Super Crunchers

Ian Ayers is a surprisingly engaging writer, taking what many would consider a very dry topic — statistics — and turning it into a thought-provoking, but flawed, book entitled Super Crunchers: Why Thinking-By-Numbers is the New Way To Be Smart.

From the opening pages, Ayers pits the “super crunchers” — people applying statistics to large data sets — against experts in an area, be it viticulture, baseball, or marketing. With barely suppressed glee he describes how number crunching out-predicts the experts time and time again. The point being that as collecting, storing and analysing large amounts of data becomes cheaper and cheaper, more and more decision-making will take the results of “super crunching” into account, with experts either having to step aside or learn some statistical chops. To back arguments for the rise of “super crunching” Ayers draws on a large number of examples from a variety of areas and even experiments with the technique himself, describing how he used it to help choose the title of his book.

Although I am more or less convinced by Ayers’ arguments I found myself questioning his credibility in several places during the book. I think the main reason for this was due to the tone of the book occasionally crossing the fine line separating “enthusiastic, popular account” and “overly simplistic, gushing rave”. The constant use of “super crunching” throughout the book got on my nerves after a while. It began to overemphasise the newness of what could as easily be called “statistical analysis”. After a while I mentally replaced “super crunching” with the less sensational “statistical analysis” wherever I encountered it.

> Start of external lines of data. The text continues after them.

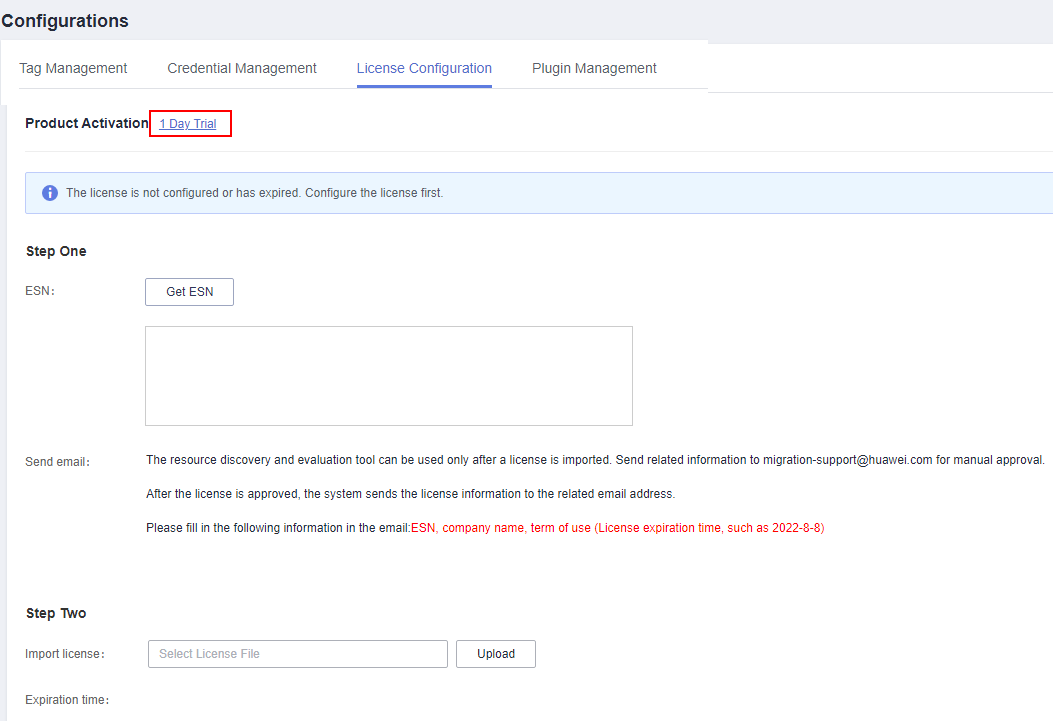Click the Step One heading
Image resolution: width=1053 pixels, height=721 pixels.
click(x=56, y=251)
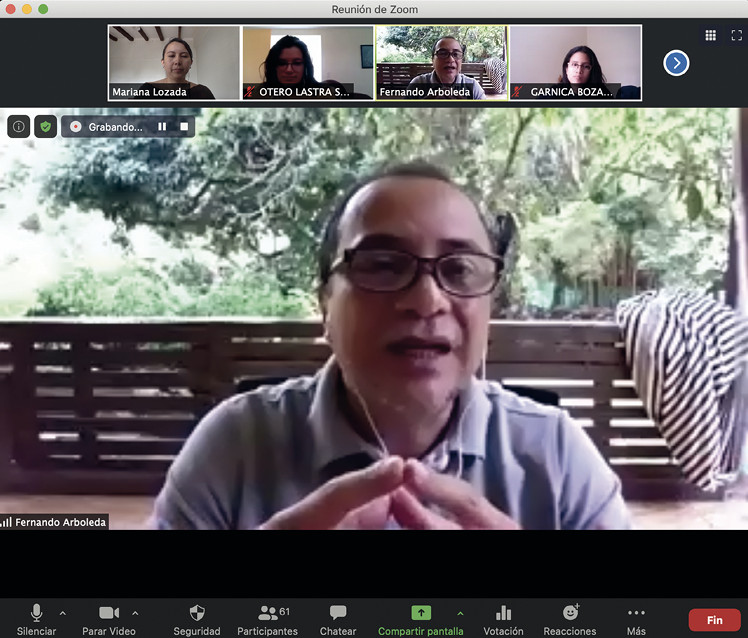Open the Seguridad menu
Image resolution: width=748 pixels, height=638 pixels.
[x=197, y=619]
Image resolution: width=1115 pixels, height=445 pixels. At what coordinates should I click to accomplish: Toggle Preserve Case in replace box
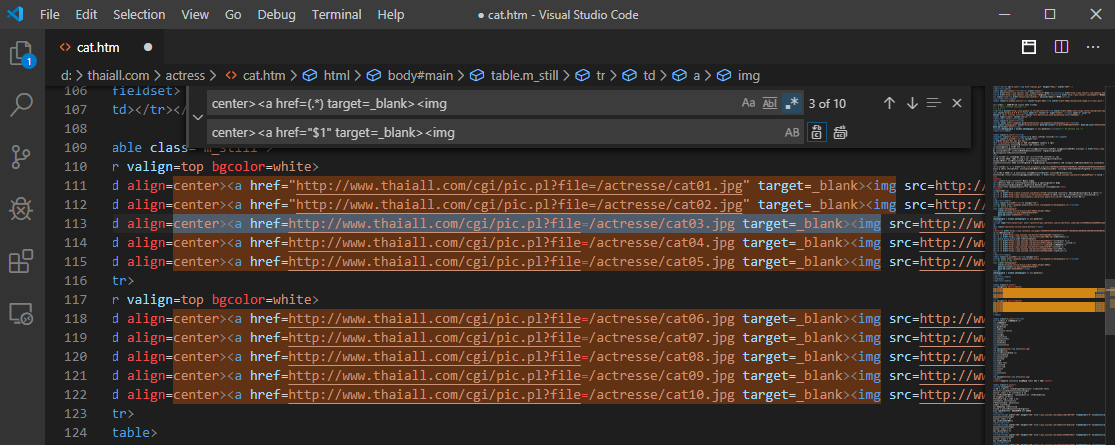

Conversely, Ayers constantly refers to “regression” when talking about the techniques analysts use to make predictions. At first, I thought this was a convenient short-hand for a range of techniques that he didn’t want to spend time distinguishing between. It was only when neural networks are described as “a newfangled competitor to the tried-and-true regression formula” and “an important contributor to the Super Crunching revolution” that I realised that Ayers may not know as much about the nuts and bolts of computational statistics as I first thought. This impression was confirmed when Ayers later confuses “summary statistics” for “sufficient statistics” and talks tautologically of “binary bytes”.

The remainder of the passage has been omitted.